在经过 N 次的 PCR、酶切、连接、转化之后，阳性率依旧很低，到底是哪一步出了问题？无缝克隆，一步法构建同源重组载体或许会解决你的实验难题。
 

 
无缝克隆（Seamless Cloning/In-Fusion Cloning），区别于传统 PCR 产物克隆，差异在于载体末端和引物末端应具有 15～20 个同源碱基，由此得到的 PCR 产物两端便分别带上了 15～20 个与载体序列同源性的碱基，依靠碱基间作用力互补配对成环，无需酶连即可直接用于转化宿主菌，进入宿主菌中的线性质粒（环状）依靠自身酶系将缺口修复。
 
无缝克隆试剂盒是一种新型、快速并且高效的 Gibson Assembly DNA 定向克隆技术，可以在任意载体的任意位置一次插入多个目的基因片段。原理示意图如下：
 

 图 1. HB-infusionTM 无缝克隆试剂原理示意图

1. 线性化目的载体（左上）；2. PCR 获取目的片段。设计的引物５』需要和线性化载体末端有 15~25 bp 的重叠（图中蓝色和黄色片段，细节可参考图 3）；3. 按照一定比例把二者混合在 HB-infusionTM 的 2X 预混液内，50 ℃ 反应 20 min 后直接转化 E.coli 即可。

 
操作步骤详解

1. 制备线性化载体和插入片段

1.1. 载体制备---线性化处理

A. 质粒酶切法

在目标载体质粒上选取合适的位点进行单酶切或双酶切，对酶切后的载体进行割胶纯化。

注：

B. 质粒 PCR 法
 

 

图 2. PCR 法线性化载体示意图。在插入位点两侧设计一对方向相反的引物对载体进行扩增，通过跑胶回收获取线性化载体片段。

 
选取合适的位点，设计正向和反向引物直接进行载体质粒的 PCR 扩增，一般载体长度均大于 3 kb，建议采用高保真的 DNA 聚合酶扩增。为了避免模板质粒 DNA 对后续试验的影响，建议对 PCR 扩增后的线性化载体进行割胶纯化，去除环状模板质粒，提高阳性率。
 
1.2. 目的插入片段制备

设计引物进行目的片段 PCR 扩增，引物设计要保证目的片段两端有 15~25 bp 序列与线性化载体的两端一致（重叠序列的 Tm³48 °C，可以简单假设 A-T 碱基对=2 ℃，G-C 碱基对=4 ℃）便于拼接反应的进行。PCR 引物包括 5』端与载体同源的 15~25 bp 以及目的片段特异性序列 20~25 bp（见下图 3）。PCR 产物经跑胶纯化待用。

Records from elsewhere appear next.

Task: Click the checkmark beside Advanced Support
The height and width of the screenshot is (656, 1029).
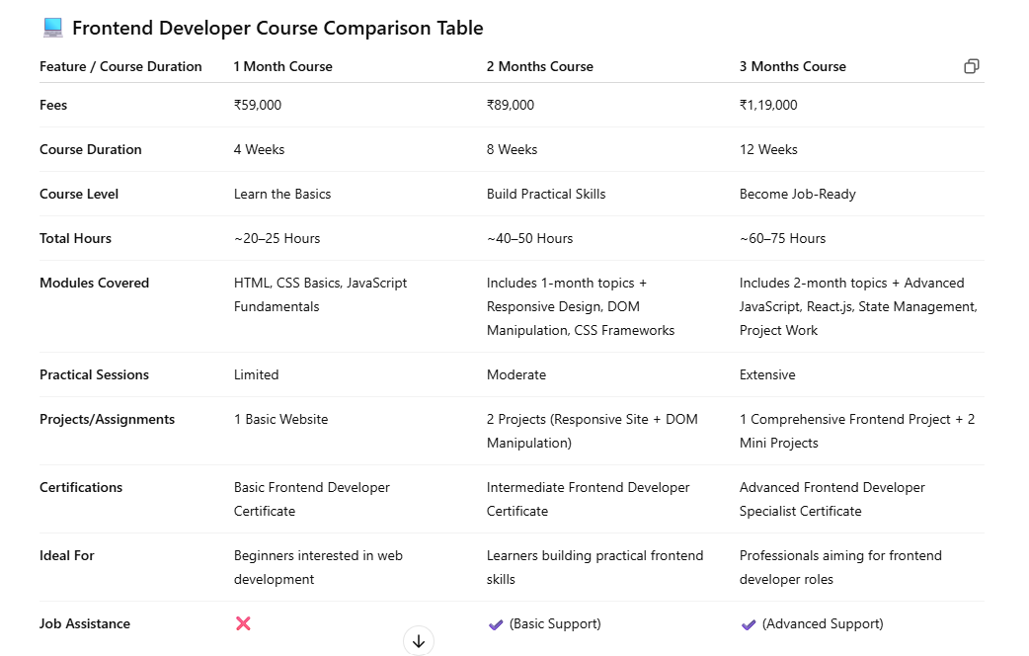Action: tap(749, 624)
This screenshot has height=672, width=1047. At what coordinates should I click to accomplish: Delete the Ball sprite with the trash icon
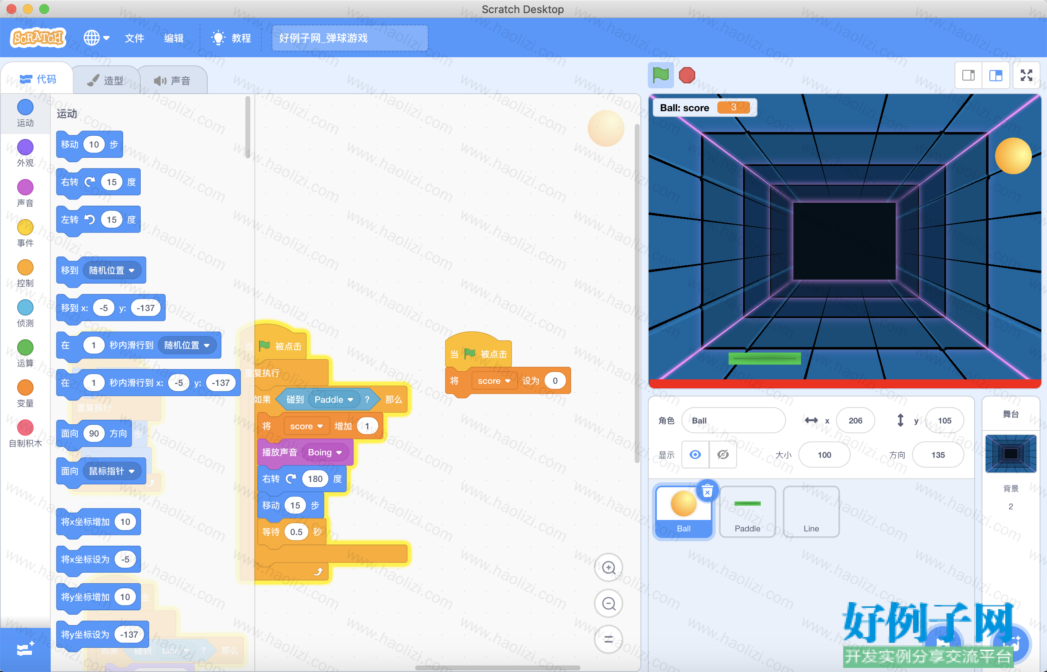click(707, 491)
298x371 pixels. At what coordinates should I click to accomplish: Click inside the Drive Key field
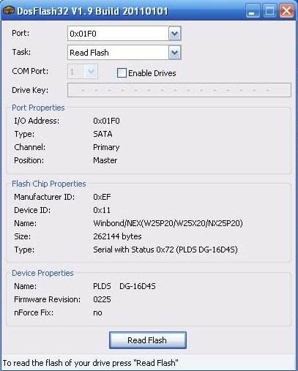(x=179, y=90)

图 3. 采用 HB-infiusionTM 试剂盒时 PCR 上下游引物设计示例。针对双酶切法线性化载体设计插入片段的 PCR 引物，其重叠区域为 15~25 bp+酶切位点，这样重组成功的质粒上会完好保留此两个酶切位点。如果是 PCR 法线性化载体，扩增插入片段的 PCR 引物 5』端直接设计成与线性化载体末端 15~25 bp 重叠即可。

 
2. 冰上融化并且充分混匀 HB-infusionTM Master mix，配制反应体系
 

 
3. 上述反应体系置于 50 ℃ 孵育 20 min（2～3 个片段拼接）/60 min（4～6 个片段拼接）。反应完成之后如不能马上进行后续操作可将反应样品暂储存于-20℃。

4. 转化感受态菌

4.1. 在冰上融化一支 50 μl 的 DH5a 感受态菌 (配合汉恒生物专门为该试剂盒研制的感受态细胞，效果更佳)。

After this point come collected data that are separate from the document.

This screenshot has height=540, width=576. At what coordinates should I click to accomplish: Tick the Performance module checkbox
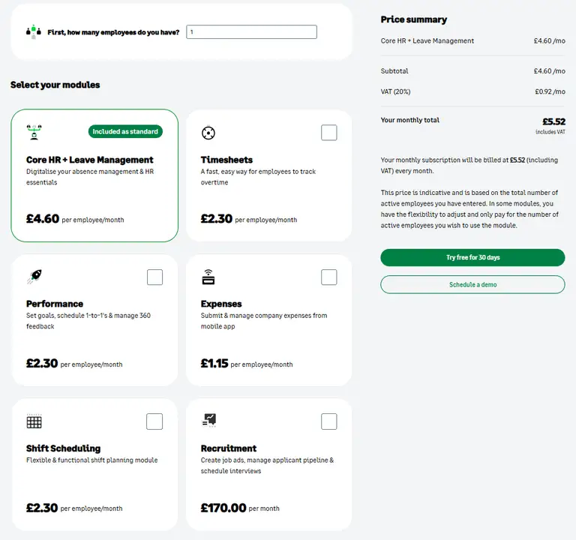155,278
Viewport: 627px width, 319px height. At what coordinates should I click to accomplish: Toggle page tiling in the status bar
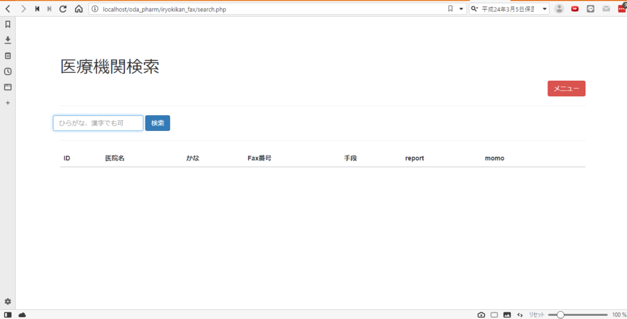[x=494, y=315]
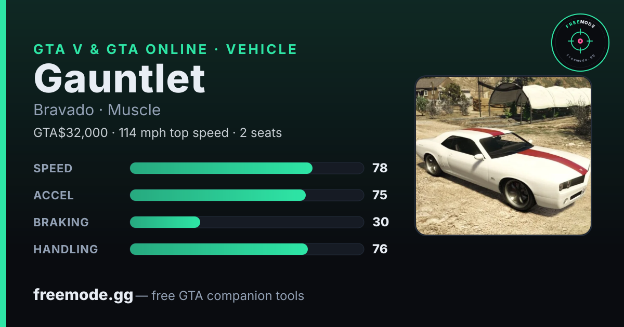Viewport: 624px width, 327px height.
Task: Click the HANDLING label
Action: point(66,249)
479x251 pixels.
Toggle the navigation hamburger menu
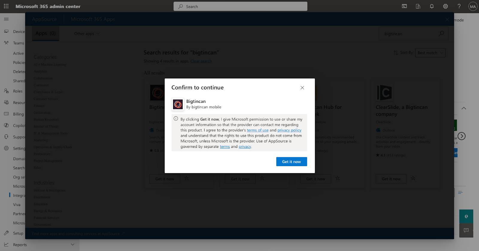point(6,19)
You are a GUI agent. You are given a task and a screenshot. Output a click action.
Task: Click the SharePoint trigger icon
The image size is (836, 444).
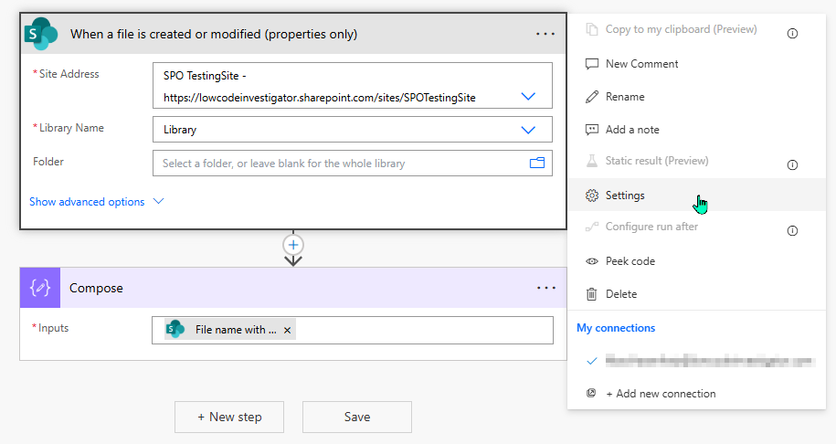pyautogui.click(x=41, y=34)
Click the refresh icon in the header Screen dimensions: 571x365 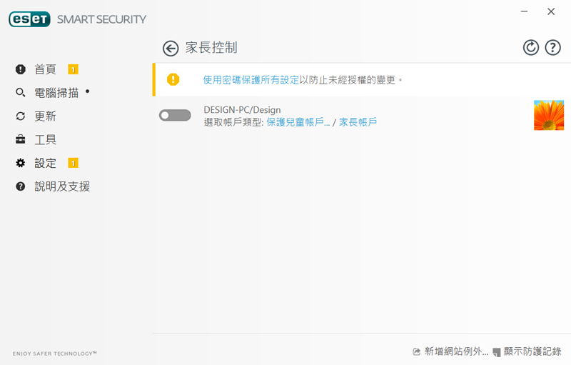[x=530, y=48]
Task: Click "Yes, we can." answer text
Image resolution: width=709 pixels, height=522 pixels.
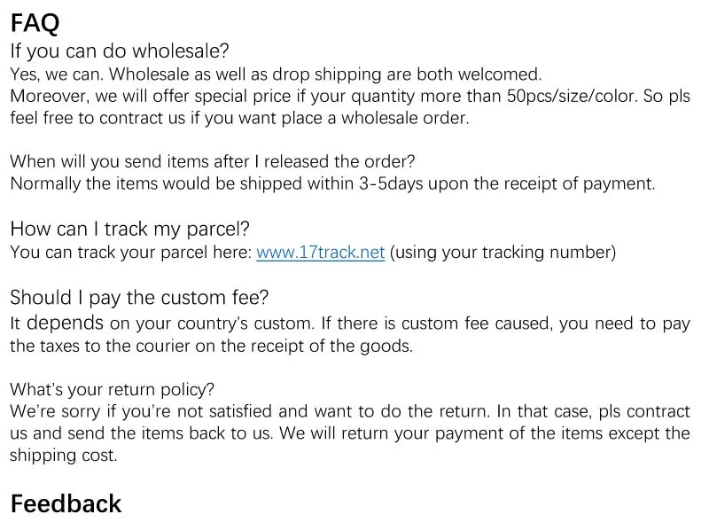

4.2. 取 2 μl 第 3 步中的反应样品加入融化好的感受态菌中，轻轻混匀，不能震荡混匀。将该混合物置于冰上 30 min。

4.3. 轻轻摇匀后放入 42 ℃ 水浴中 1~2 min 进行热激，然后迅速放回冰中，静置 3~5 min。

4.4. 在超净工作台中向上述各管中分别加入 500 μl LB 培养基（不含抗菌素）轻轻混匀，然后固定到摇床的弹簧架上 37℃ 震荡 1 h，摇床转速 250 rpm。

4.5. 在超净工作台中取上述转化混合液 100~300 μl，分别滴到含合适抗菌素的固体 LB 平板培养皿中，用酒精灯烧过的玻璃涂布棒涂布均匀（注意：玻璃涂布棒上的酒精熄灭后稍等片刻，待其冷却后再涂）。37 ℃ 培养箱中培养过夜。

4.6. 挑取平板上的克隆进行 PCR 或者酶切鉴定。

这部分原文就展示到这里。